(SOURCE RECORDS)

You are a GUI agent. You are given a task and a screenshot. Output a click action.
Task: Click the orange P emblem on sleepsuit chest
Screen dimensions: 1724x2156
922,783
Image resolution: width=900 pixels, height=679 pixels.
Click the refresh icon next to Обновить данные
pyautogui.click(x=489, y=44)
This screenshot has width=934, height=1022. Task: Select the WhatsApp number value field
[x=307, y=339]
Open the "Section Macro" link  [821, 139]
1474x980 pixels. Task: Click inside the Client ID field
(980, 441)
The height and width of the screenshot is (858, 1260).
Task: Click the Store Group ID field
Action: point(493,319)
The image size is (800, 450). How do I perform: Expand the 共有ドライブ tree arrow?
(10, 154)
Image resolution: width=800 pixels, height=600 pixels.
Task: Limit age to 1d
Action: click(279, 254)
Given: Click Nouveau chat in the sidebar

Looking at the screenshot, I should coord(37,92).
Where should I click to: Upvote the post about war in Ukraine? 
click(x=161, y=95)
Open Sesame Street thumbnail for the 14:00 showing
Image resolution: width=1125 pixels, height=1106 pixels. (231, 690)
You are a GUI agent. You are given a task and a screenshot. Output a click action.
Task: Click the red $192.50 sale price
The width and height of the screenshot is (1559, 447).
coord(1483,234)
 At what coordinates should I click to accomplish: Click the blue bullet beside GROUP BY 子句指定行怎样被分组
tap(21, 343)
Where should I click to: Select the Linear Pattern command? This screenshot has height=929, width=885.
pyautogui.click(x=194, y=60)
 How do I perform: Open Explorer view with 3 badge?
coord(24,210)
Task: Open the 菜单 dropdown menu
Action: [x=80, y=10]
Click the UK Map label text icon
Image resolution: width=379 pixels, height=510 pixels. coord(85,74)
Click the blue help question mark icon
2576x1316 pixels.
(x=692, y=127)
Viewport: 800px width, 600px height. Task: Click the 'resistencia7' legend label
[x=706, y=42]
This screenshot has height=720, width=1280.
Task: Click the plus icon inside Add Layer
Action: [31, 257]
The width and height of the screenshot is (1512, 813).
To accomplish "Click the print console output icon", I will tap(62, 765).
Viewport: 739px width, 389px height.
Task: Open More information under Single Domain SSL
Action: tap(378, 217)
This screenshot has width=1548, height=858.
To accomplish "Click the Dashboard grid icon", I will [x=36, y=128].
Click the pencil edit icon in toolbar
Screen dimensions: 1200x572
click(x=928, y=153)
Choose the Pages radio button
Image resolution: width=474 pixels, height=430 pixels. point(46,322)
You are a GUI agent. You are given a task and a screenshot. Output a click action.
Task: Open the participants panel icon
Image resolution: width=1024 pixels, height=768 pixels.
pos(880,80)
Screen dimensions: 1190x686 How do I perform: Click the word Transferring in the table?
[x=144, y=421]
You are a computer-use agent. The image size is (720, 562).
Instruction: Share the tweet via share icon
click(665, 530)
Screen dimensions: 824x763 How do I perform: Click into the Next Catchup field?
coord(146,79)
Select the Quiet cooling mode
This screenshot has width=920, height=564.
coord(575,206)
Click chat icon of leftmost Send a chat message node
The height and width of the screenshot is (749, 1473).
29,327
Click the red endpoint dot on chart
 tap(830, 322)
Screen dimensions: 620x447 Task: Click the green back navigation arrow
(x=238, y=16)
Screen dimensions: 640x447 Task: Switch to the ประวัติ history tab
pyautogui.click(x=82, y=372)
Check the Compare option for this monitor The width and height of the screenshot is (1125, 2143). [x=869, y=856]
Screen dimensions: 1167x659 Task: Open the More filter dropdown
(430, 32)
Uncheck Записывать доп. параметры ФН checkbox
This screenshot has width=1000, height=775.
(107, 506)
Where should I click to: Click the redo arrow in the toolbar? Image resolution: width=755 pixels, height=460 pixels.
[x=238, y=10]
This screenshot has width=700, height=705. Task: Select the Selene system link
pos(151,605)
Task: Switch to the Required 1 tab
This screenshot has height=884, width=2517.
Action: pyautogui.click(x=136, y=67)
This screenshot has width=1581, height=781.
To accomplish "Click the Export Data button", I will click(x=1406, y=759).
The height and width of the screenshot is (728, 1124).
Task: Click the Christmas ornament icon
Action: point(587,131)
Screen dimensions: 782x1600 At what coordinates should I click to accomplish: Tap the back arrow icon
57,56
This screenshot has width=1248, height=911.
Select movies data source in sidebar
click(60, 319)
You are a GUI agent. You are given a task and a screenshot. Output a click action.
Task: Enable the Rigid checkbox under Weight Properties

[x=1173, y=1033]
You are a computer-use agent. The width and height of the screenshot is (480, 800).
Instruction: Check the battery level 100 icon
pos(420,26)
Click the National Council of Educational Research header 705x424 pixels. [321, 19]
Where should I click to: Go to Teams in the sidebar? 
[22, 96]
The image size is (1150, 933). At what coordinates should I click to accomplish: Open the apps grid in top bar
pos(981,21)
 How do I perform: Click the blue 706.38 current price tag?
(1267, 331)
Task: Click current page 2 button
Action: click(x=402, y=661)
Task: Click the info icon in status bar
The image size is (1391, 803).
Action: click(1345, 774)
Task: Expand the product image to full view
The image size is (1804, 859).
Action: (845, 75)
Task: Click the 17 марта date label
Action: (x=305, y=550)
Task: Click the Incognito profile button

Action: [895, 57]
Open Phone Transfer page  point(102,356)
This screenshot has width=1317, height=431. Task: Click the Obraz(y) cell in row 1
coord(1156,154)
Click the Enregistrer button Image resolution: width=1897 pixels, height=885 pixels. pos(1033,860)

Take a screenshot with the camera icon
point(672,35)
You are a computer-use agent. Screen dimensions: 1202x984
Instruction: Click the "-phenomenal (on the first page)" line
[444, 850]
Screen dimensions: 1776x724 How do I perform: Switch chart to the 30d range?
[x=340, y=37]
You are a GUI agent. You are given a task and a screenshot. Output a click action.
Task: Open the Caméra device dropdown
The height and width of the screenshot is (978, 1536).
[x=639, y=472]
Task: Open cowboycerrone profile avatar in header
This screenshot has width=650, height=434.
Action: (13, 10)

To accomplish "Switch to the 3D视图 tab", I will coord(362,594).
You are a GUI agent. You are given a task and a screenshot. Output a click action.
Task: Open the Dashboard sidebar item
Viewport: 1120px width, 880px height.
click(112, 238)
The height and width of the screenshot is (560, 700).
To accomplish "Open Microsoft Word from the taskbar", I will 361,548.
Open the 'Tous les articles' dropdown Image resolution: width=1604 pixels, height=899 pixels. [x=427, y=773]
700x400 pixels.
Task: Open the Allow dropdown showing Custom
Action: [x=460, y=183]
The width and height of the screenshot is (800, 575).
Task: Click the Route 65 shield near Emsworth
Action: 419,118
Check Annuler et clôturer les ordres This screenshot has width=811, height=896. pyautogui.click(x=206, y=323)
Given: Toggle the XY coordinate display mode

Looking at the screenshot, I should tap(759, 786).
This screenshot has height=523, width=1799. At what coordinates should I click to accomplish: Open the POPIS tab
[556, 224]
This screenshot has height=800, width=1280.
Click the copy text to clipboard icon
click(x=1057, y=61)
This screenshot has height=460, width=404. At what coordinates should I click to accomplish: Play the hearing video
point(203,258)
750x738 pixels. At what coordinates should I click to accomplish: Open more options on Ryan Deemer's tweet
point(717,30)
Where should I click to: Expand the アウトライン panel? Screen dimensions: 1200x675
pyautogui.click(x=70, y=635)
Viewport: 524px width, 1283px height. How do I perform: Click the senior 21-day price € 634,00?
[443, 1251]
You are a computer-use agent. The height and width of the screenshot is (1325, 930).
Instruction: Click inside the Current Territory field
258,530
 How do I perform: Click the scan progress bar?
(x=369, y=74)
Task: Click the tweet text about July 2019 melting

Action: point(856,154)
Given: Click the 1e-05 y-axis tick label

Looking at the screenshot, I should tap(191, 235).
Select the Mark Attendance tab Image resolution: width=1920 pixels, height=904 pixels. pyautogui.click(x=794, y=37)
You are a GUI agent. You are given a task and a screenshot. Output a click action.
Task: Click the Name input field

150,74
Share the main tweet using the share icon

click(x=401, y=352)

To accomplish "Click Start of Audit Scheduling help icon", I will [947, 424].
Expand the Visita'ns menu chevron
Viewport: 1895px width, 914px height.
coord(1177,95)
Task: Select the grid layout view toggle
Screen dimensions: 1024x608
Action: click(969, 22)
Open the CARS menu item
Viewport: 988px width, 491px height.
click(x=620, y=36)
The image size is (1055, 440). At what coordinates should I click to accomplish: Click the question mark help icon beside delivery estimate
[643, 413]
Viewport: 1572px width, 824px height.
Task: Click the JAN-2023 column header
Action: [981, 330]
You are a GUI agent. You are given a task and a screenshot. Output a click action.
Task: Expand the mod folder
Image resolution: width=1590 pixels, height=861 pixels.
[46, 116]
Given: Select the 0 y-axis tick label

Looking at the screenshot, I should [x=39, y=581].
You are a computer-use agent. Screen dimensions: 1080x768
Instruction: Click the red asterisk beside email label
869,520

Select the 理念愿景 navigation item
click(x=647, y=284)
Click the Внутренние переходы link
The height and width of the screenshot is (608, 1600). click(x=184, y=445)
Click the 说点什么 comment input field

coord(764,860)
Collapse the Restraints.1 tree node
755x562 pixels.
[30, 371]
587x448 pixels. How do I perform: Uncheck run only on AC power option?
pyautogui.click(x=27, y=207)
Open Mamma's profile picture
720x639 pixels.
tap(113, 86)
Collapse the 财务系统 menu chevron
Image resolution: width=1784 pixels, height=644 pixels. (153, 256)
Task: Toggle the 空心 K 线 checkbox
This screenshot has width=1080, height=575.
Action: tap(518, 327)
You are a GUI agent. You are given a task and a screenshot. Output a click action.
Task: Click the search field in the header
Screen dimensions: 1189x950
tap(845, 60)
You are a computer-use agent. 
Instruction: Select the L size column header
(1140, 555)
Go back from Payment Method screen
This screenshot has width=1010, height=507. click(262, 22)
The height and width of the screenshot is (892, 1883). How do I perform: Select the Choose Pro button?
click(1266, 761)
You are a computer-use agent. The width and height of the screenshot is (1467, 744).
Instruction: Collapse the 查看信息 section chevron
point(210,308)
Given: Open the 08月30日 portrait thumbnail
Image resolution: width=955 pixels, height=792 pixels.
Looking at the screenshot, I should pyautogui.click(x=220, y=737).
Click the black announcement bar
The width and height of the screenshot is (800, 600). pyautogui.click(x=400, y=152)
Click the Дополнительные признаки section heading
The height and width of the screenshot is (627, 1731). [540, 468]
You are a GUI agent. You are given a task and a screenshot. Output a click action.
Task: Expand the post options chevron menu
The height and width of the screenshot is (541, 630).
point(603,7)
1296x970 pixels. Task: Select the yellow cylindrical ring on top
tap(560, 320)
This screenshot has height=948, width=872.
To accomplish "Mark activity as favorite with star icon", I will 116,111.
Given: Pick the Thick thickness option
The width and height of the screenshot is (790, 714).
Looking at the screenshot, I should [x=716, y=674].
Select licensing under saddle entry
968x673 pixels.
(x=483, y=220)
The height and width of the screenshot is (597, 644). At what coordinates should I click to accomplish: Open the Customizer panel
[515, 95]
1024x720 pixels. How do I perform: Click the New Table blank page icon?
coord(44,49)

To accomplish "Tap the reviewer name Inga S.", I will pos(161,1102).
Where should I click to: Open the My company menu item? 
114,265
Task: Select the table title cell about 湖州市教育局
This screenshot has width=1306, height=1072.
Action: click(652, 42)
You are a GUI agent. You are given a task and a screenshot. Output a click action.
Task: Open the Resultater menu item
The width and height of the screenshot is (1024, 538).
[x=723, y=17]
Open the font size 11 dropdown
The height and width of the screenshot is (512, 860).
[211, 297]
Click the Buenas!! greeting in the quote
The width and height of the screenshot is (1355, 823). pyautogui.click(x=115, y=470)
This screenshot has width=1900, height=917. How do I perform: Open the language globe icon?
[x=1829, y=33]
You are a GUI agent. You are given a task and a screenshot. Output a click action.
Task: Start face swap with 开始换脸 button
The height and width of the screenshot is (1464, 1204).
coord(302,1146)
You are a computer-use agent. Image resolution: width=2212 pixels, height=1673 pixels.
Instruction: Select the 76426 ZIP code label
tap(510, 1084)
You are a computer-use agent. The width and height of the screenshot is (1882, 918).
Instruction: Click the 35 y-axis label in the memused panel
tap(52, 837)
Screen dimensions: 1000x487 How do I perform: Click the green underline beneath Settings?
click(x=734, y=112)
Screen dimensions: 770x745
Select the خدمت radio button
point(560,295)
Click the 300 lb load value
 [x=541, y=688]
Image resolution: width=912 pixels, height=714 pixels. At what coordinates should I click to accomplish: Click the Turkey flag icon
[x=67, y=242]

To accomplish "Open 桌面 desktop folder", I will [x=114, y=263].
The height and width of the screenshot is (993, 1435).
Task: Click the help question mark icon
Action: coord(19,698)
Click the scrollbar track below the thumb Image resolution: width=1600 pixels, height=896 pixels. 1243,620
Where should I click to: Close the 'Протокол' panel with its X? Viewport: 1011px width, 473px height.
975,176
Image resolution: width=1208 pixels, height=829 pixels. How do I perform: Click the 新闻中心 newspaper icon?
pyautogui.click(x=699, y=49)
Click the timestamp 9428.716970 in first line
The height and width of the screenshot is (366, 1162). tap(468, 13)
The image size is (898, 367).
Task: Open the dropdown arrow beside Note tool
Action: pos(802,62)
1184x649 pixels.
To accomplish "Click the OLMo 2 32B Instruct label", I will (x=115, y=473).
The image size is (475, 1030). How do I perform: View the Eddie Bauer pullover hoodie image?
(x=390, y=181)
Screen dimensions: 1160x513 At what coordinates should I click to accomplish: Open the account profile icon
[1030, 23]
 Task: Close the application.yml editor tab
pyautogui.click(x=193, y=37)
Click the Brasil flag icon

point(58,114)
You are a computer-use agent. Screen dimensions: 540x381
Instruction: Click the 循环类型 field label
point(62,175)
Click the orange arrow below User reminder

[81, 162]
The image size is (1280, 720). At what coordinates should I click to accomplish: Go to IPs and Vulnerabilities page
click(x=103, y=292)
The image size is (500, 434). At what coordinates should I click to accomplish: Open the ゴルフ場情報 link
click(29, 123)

(End SOURCE RECORDS)

WHAT THE TASK REQUIRES: Report how many lines of the data hold the string "computer"; give only the number.

EXERCISE ANSWER: 10